__The task__: Write the lines from the one containing "Show info icon for Story analytics" through the one containing "This screenshot has height=605, width=1064.", inclusive, as a Markdown table with columns No. and Text. Leave out blank lines and pictures.

__Data section__:
* start *

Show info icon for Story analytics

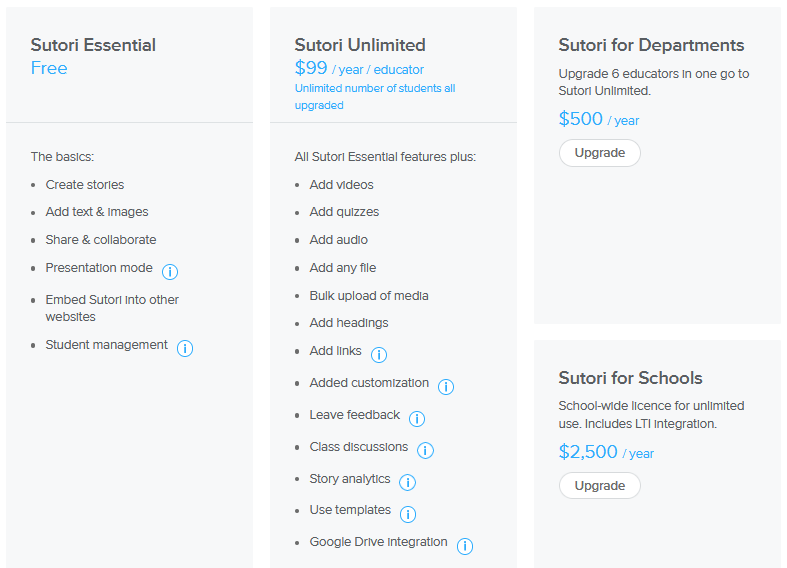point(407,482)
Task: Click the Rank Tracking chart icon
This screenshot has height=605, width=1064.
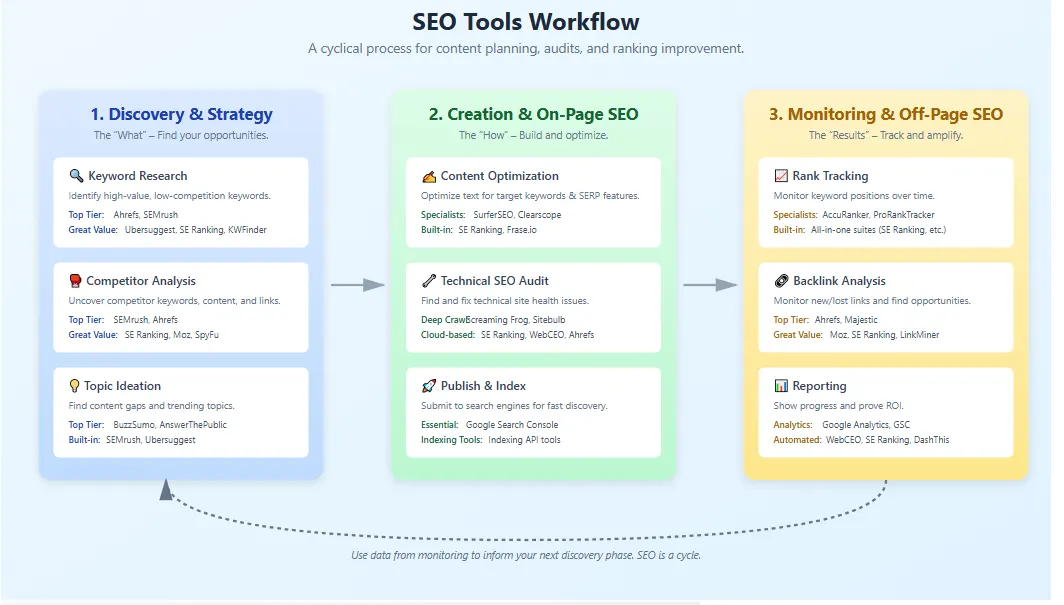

* end *
* start *

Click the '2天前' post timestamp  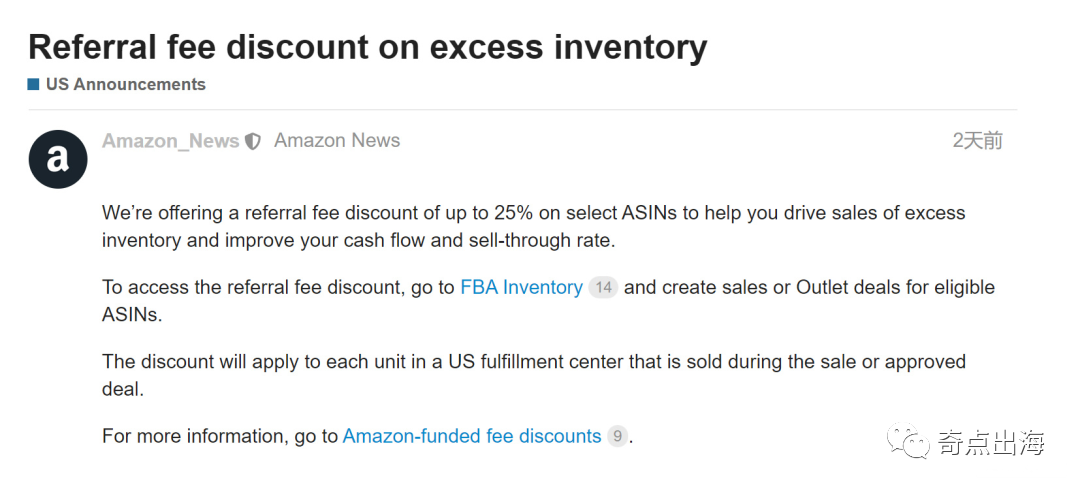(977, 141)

* end *
* start *

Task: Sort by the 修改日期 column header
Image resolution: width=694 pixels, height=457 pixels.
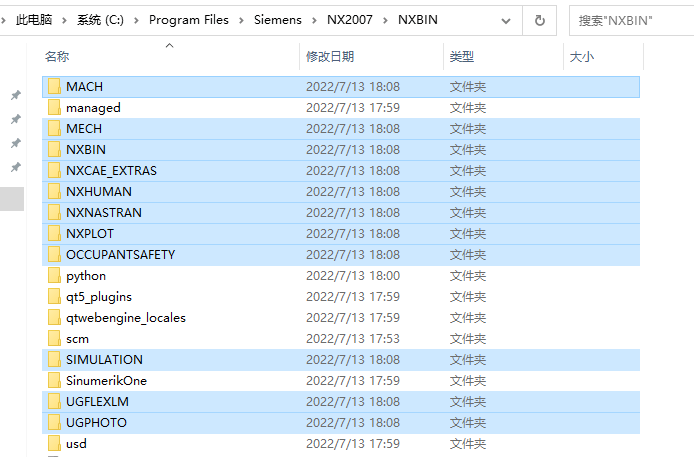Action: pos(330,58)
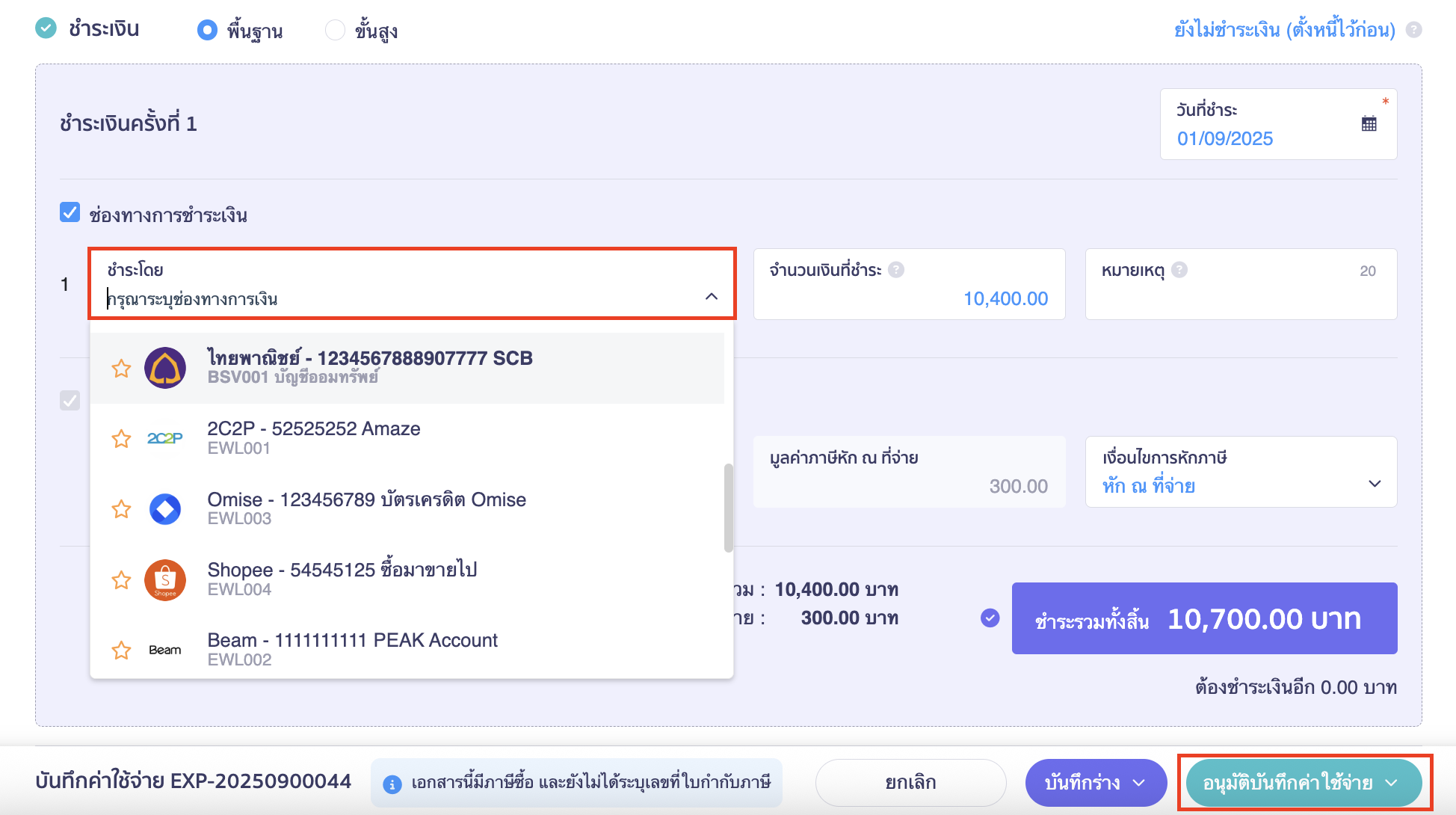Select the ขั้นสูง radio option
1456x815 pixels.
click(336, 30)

* end *

__Output__:
| No. | Text |
|---|---|
| 1 | Show info icon for Story analytics |
| 2 | point(407,482) |
| 3 | Task: Click the Rank Tracking chart icon |
| 4 | This screenshot has height=605, width=1064. |